> Ejercicios propuestos
a) En el hilo sobre ntfs3g, ¿qué paquete es el único que requiere fuse?
b) Devuelve sin cambios el fragmento del hilo sobre ntfs3g que empieza con las palabras que contienen "Es que realmente" y termina con "el mismo error.".

> Documento fuente

• • •

Es que realmente no necesita esta dependencia, la única es sys-apps/hal y según en que versiones de ntfs3g instales. Puede ser un punto a mirar.

fuse solo es requerido por sys-fs/ntfsprogs

----------

## Hefistion

Gracias por responder, si utilizo ntfs3g por linea de comando lo monta perfectamente, es un problema con kde   :Sad: 

Lo de fuse era porque lo ponía en el wiki por eso me extrañaba que no me lo pidiera como dependencia.

He desinstalado pmount , de modo que kdekioslaves lo he vuelto a reinstalar con la USE=hal que ya tenia, el usuario pertenece al grupo plugdev pero sigue dándome el mismo error.

salu2

----------

## Coghan

En el mismo manual que estás siguiendo hablan sobre este tema, prueba si esto aún es válido porque las versiones ahora son más actuales:

 *http://gentoo-wiki.com/NTFS-3G#Adding_.2Fsbin.2Fmount.ntfs_is_more_easier_.28hal-0.5.9.1_or_later.29 wrote:*   

> Adding /sbin/mount.ntfs is more easier (hal-0.5.9.1 or later)
> 
> Just adding a mount.ntfs file makes the mount use ntfs-3g rather than the kernel ntfs
> 
> You can also make youself a nice little script to pass extra options to the mount command when mounting an NTFS fs. (i actually like the force command  ) /sbin/mount.ntfs.sh
> ...

 

----------

## Hefistion

también probe eso, de hecho probe todas las posibles soluciones que dicen el wiki, incluso la de crear el enlace simbólico a mount.ntfs

Seguiré investigando, 

gracias

----------

## pelelademadera

 *Hefistion wrote:*   

> Gracias por responder, si utilizo ntfs3g por linea de comando lo monta perfectamente, es un problema con kde  
> 
> Lo de fuse era porque lo ponía en el wiki por eso me extrañaba que no me lo pidiera como dependencia.

• • •

> Material proporcionado
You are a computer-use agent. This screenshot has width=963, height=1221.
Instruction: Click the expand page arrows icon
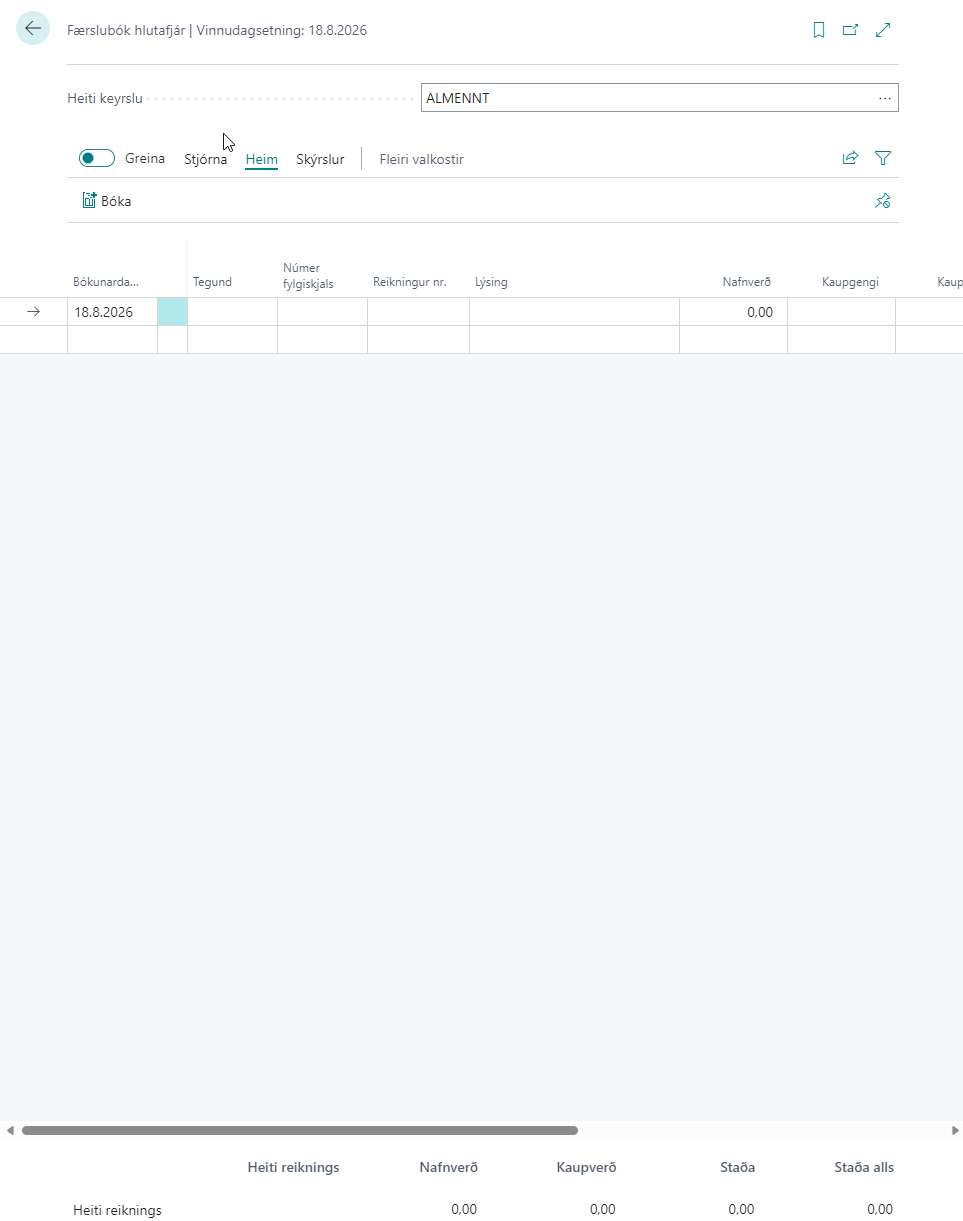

• • •

> Soluciones desarrolladas
a) sys-fs/ntfsprogs

b)
Es que realmente no necesita esta dependencia, la única es sys-apps/hal y según en que versiones de ntfs3g instales. Puede ser un punto a mirar.

fuse solo es requerido por sys-fs/ntfsprogs

----------

## Hefistion

Gracias por responder, si utilizo ntfs3g por linea de comando lo monta perfectamente, es un problema con kde   :Sad: 

Lo de fuse era porque lo ponía en el wiki por eso me extrañaba que no me lo pidiera como dependencia.

He desinstalado pmount , de modo que kdekioslaves lo he vuelto a reinstalar con la USE=hal que ya tenia, el usuario pertenece al grupo plugdev pero sigue dándome el mismo error.